For a full list of BASHing data blog posts see the index page.
Comparing strings more clearly
In a recent data audit, field 19 of a TSV contained a scientific name, and field 20 contained another version of the name plus the scientific authority for that name. In most cases the two name versions were the same, like this:
Anadyomene stellata Anadyomene stellata (Wulfen) C.Agardh
In other cases the two versions weren't the same. Sometimes the species or subspecies names differed, sometimes the genus names and sometimes both:
Ceramium fastigiatum Ceramium cimbricum H.E.Petersen
Codium fragile subsp. tomentosoides
Codium fragile subsp. fragile (Suringar) Hariot
Boergeseniella thuyoides Vertebrata thuyoides (Harvey) Kuntze
Acrosorium uncinatum Cryptopleura ramosa (Hudson) L.Newton
I used AWK to select out the field 19/field 20 pairs where the names differed. To demonstrate this command I'll use a simplified TSV called "demo", with fake scientific names:
ID | Name | Alt_name+authority |
001 | Primium vulgare | Secundum vulgare Müller |
002 | Primium | Primium De Blas |
003 | Trivius latum scotensis | Trivius latus scotensis Baker |
004 | Primia | Primium De Blas |
005 | Secundum vulgare | Secundum vulgare Müller |
006 | Primia vulgaris | Secundum vulgare Müller |
007 | Trivius latus scotensis | Trivius latus scotensis Baker |
008 | Primium latum scotense | Trivius latus scotensis Baker |
awk -F"\t" 'NR>1 {n=split($2,a," "); split($3,b," "); \
for (i=1;i<=n;i++) if (a[i] != b[i]) {print; next}}' demo
Core parts of this command are explained below.
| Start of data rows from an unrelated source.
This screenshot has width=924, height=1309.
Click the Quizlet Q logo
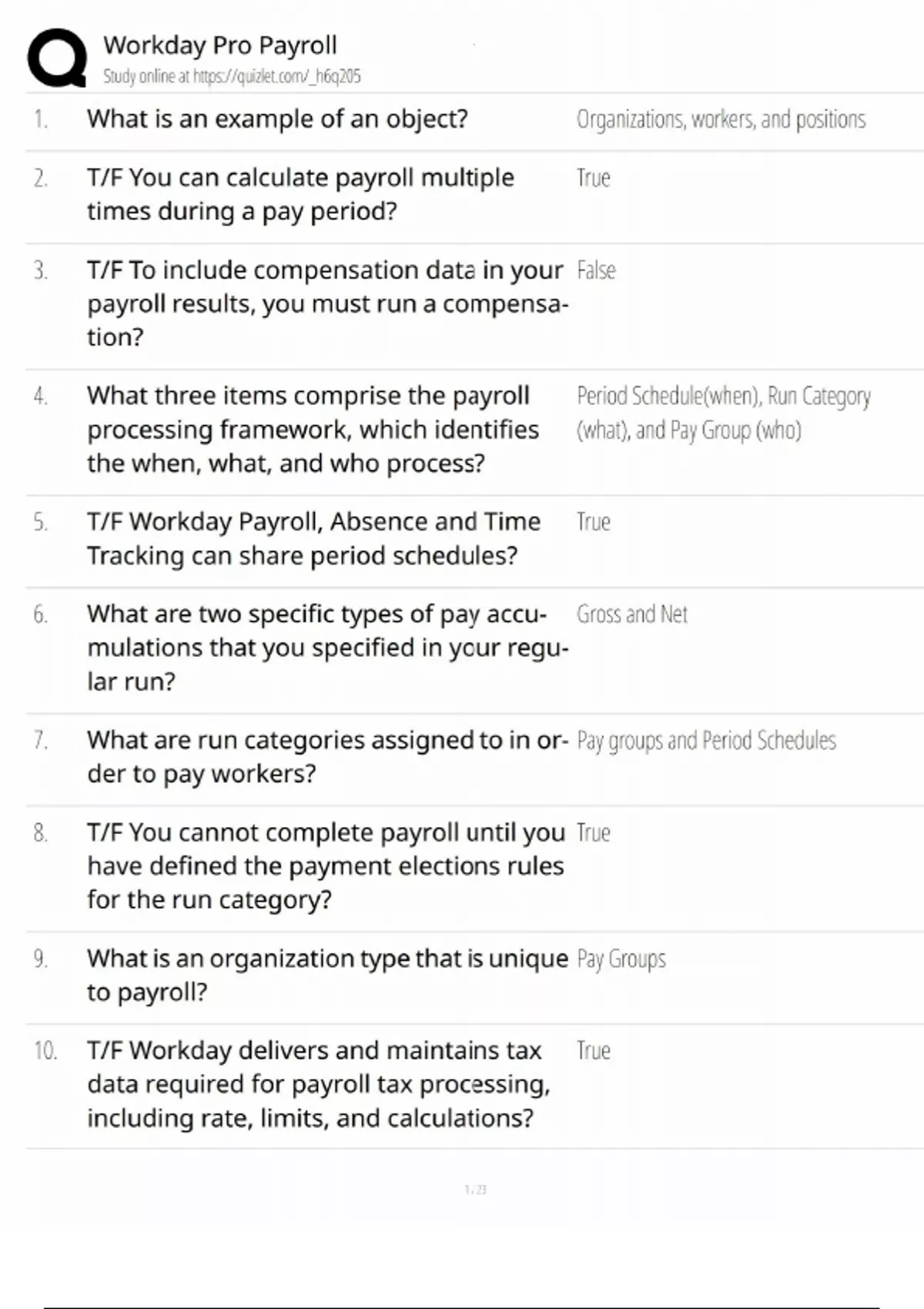pos(57,58)
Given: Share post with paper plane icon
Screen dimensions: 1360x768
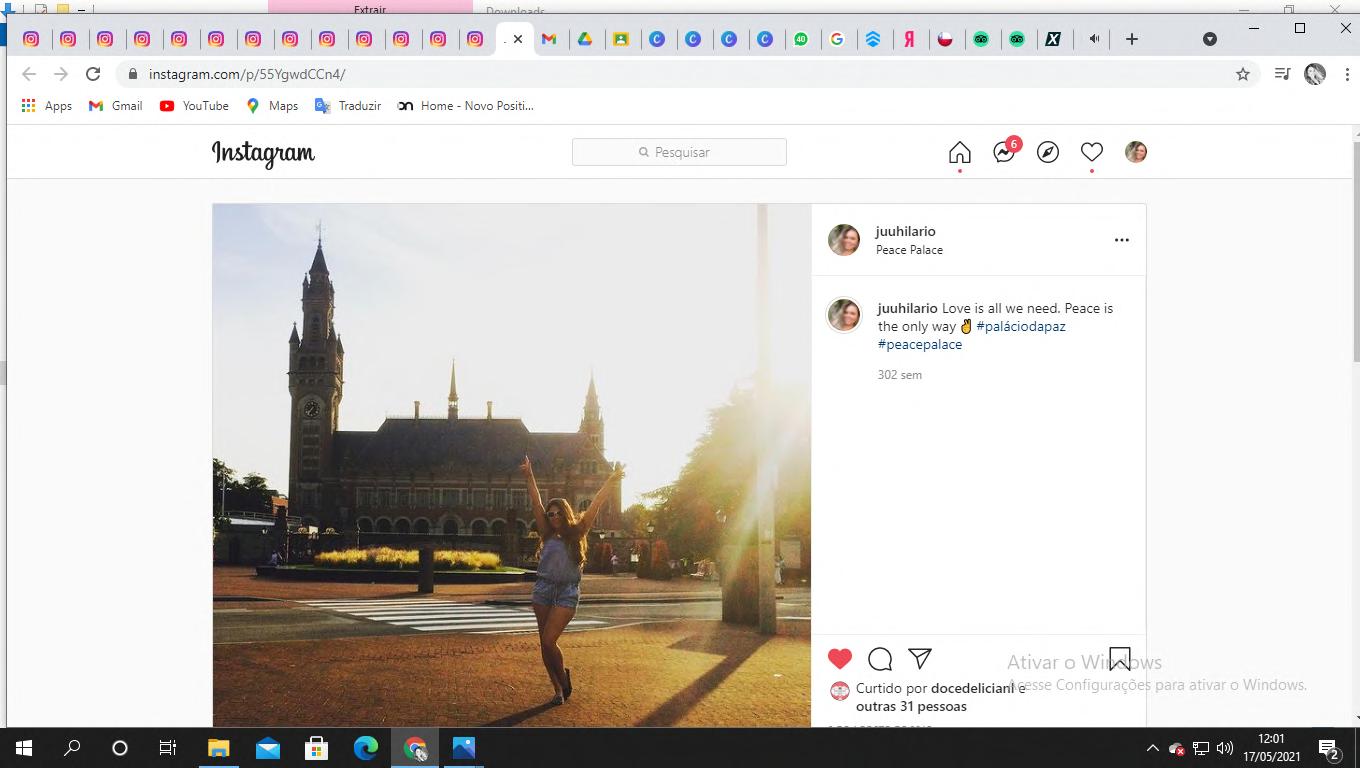Looking at the screenshot, I should (x=920, y=659).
AWK users may be wondering why I didn't just test the longer field to see if it matched the shorter field, like this: $3 !~ $2. That's OK for strings with only alphanumeric charcters, but the matching will throw fatal errors if the shorter string contains something that looks like an invalid range expression or an incompletely round-bracketed one. It will also return a non-match if the shorter field contains "*". The command I used is longer but safer.
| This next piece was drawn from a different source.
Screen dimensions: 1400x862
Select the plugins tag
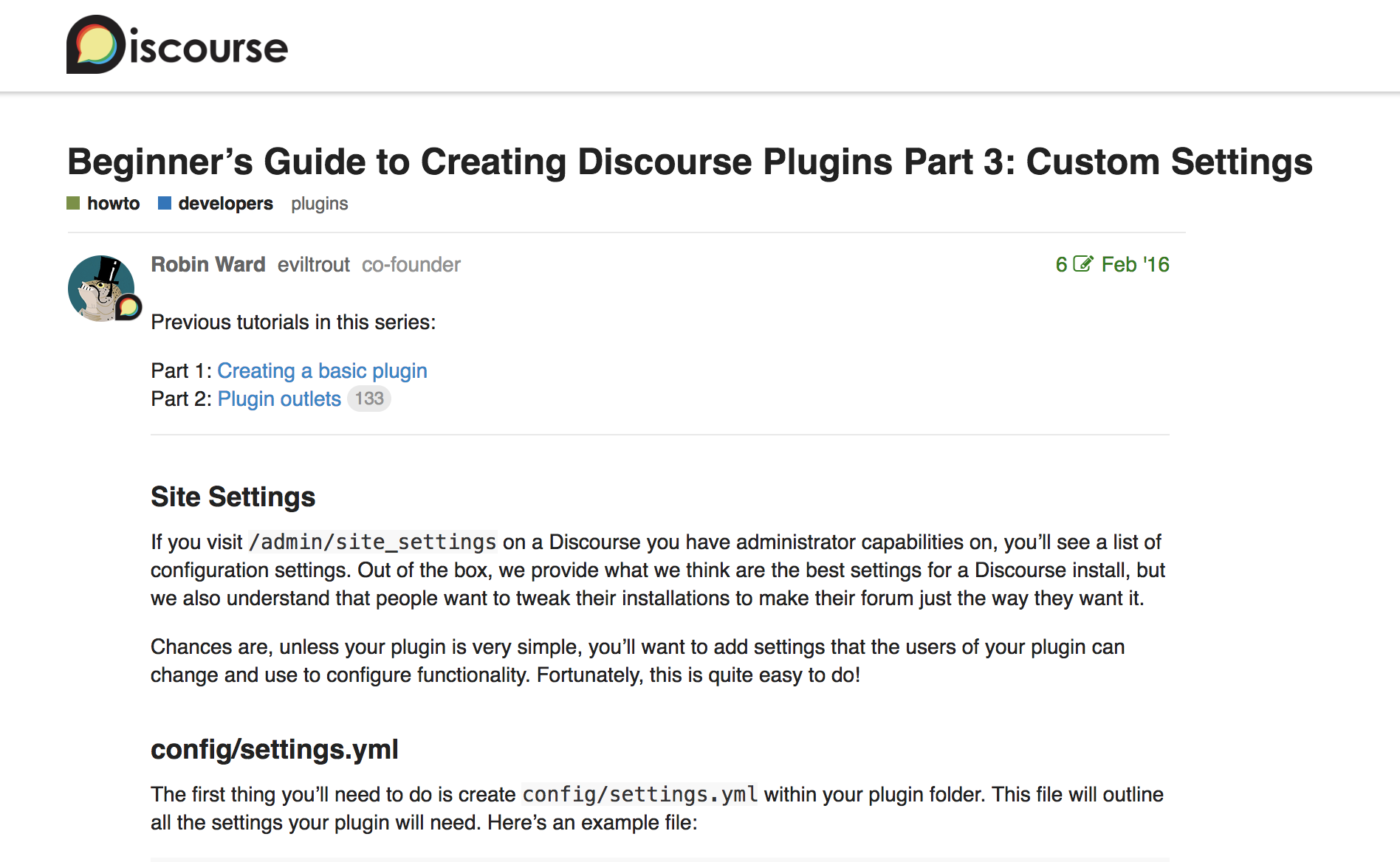click(319, 204)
This worked fine, but it didn't tell me which of the names were different. A bit of tinkering with AWK led me to a nice couple of solutions. The first method selects the lines with name changes and colorises the "before" and "after" words:
awk -F"\t" 'NR>1 {n=split($2,a," "); split($3,b," "); \
for (i=1;i<=n;i++) {if (a[i] != b[i]) \
{sub(a[i],"\033[1;31m"a[i]"\033[0m",$2); \
sub(b[i],"\033[1;31m"b[i]"\033[0m",$3)}}} /\033/' \
OFS=" | " demo
There are two condition-action parts to the command. The main one (inside the 3 nested curly brackets) has NR>1 its condition, so it only applies to lines after the header.
The main action begins by splitting fields 2 and 3 into arrays "a" and "b", respectively. Each array element will contain a space-separated word. In addition, the total number of words in field 2 is counted and stored in the variable "n". (Besides splitting strings, split also returns the number of array elements it creates.)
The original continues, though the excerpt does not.